Every entry below is to be retyped exactly as it stands.

..............................

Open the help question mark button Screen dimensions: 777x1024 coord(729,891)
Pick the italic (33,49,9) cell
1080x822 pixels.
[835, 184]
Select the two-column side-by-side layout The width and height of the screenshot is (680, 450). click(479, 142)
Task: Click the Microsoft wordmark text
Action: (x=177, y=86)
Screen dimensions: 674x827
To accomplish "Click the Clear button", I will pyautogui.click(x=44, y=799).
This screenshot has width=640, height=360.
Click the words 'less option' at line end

..............................

• Answer for this exercise:
Open the help question mark button Screen dimensions: 777x1024 coord(729,891)
Pick the italic (33,49,9) cell
1080x822 pixels.
[835, 184]
Select the two-column side-by-side layout The width and height of the screenshot is (680, 450). click(479, 142)
Task: Click the Microsoft wordmark text
Action: (x=177, y=86)
Screen dimensions: 674x827
To accomplish "Click the Clear button", I will pyautogui.click(x=44, y=799).
This screenshot has width=640, height=360.
Click the words 'less option' at line end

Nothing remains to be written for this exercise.